As one of the top-ranked engineering accomplishments of the 20th century, agricultural mechanization has made revolutionary changes in field crop production technology and made it possible to achieve high yields using minimal human labor to meet continuously growing needs for food, feed, fiber and fuel. To make machines operate efficiently, one feature of mechanized production is the uniformity of operation in a field. Even though tree fruit production is quite different from field crop production, many of the fundamental mechanization technologies for field crop production can be used directly or modified for use in tree fruit production. The uniformity of mechanized production increases efficiency at the expense of being able to respond to crop growth variabilities often caused by inter- or intra-field soil type, fertility and moisture variance.

Precision farming offers a management practice based on observing, measuring and responding to inter- and intra-field variability in crop growth, hoping to gain the highest possible either in yields or in economic returns or in both.
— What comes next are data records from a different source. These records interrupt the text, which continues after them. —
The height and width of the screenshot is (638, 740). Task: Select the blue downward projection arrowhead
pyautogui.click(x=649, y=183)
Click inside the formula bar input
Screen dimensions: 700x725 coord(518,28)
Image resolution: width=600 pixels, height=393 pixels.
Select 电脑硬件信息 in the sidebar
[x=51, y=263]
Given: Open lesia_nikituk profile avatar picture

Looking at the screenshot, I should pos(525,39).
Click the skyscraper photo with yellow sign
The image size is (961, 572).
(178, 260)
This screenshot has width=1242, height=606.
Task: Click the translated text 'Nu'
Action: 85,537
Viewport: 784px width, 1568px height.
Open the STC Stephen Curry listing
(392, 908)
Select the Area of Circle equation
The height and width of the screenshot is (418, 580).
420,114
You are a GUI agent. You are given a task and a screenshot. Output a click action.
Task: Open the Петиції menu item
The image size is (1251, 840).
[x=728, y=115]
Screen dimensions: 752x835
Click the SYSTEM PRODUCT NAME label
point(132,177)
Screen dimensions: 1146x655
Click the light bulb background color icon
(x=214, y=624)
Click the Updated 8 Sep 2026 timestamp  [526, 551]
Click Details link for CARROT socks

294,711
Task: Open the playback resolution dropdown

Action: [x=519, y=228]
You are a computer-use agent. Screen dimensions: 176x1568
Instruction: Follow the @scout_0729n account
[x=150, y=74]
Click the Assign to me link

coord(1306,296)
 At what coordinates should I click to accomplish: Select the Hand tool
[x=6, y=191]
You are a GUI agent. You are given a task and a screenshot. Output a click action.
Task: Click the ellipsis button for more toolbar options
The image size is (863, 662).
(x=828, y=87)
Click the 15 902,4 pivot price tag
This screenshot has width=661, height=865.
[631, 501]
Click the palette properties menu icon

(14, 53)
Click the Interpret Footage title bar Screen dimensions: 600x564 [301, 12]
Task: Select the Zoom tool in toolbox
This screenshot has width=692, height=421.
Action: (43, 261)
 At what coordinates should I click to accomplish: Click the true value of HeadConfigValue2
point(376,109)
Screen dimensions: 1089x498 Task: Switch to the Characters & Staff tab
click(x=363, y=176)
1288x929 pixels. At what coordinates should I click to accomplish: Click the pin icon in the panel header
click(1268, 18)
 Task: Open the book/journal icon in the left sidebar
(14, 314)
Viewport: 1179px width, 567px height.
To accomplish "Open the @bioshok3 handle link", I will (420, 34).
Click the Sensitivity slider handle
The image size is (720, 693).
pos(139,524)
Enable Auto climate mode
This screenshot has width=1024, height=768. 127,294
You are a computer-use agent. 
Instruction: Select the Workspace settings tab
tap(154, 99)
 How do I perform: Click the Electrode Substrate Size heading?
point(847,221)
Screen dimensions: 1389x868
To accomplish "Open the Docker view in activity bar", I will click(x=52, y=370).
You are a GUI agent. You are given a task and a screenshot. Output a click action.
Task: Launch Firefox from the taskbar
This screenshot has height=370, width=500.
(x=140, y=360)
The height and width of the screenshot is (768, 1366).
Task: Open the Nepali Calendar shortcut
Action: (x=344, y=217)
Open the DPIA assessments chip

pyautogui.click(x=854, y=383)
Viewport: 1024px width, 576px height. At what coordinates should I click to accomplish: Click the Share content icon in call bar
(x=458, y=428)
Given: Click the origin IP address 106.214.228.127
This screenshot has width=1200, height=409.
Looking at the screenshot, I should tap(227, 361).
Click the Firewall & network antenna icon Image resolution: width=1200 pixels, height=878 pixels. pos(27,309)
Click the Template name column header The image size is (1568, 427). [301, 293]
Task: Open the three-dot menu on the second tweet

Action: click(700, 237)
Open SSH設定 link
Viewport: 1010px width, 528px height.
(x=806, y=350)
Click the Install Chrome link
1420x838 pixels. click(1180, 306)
The concept of performing field tasks precisely in response to crop growth is not new. Our ancestors exercised very small area-based, if not plant-based, precise farming practices in response to actual crop growth at the location for thousands of years in the past, manually. How to effectively integrate the capability of performing uniform operations with the need for responding to the natural variations in yield potential and/or crop growth is a new challenge to be solved by mechanized precision crop production.

Invented in the early 1980s in the USA, the concept of precision agriculture divides a large field into many small management zones, allowing performance of a field operation uniformly in a specific zone according to the yield potential or actual crop growth within that zone, resulting in responsive variable operations for the entire field. The core of this technology is a responsive farming management system based on observing, measuring and responding to inter- and intra-field variability in crops. This creative and innovative technology provided famers with a functional means to practice precise responsive field operations using uniformly implemented machines in large-scale mechanized precision crop production.

Crop growth usually varies both spatially and temporally in a field and mainstream farmers are trying to maximize their profits by spending money to perform their field operations only in the right place at the right time. Enabling farmers to perform their time-sensitive site-specific mechanized precision operations requires an effective tool to support farmers making operation decisions based on both spatial and temporal crop variabilities. Because crop growth is strongly correlated to soil properties, researchers at the University of Minnesota invented a method for making precise input recommendations for fertilizers and pH corrections for fixed grid areas in a field based on soil properties sampled from corresponding grids in the 1980s. Resulting from over 30 years of development since then, technology providers have introduced yield monitoring and soil-, plant- and pest-sensing technologies, combined with the advent of global positioning systems (GPS) technology, for acquiring critical data to uncover the variabilities in crops and/or soils, and display only the information needed to support decision making in the cab for the condition. Contributing to those accomplishments, the practice of precision crop farming has been gaining ground.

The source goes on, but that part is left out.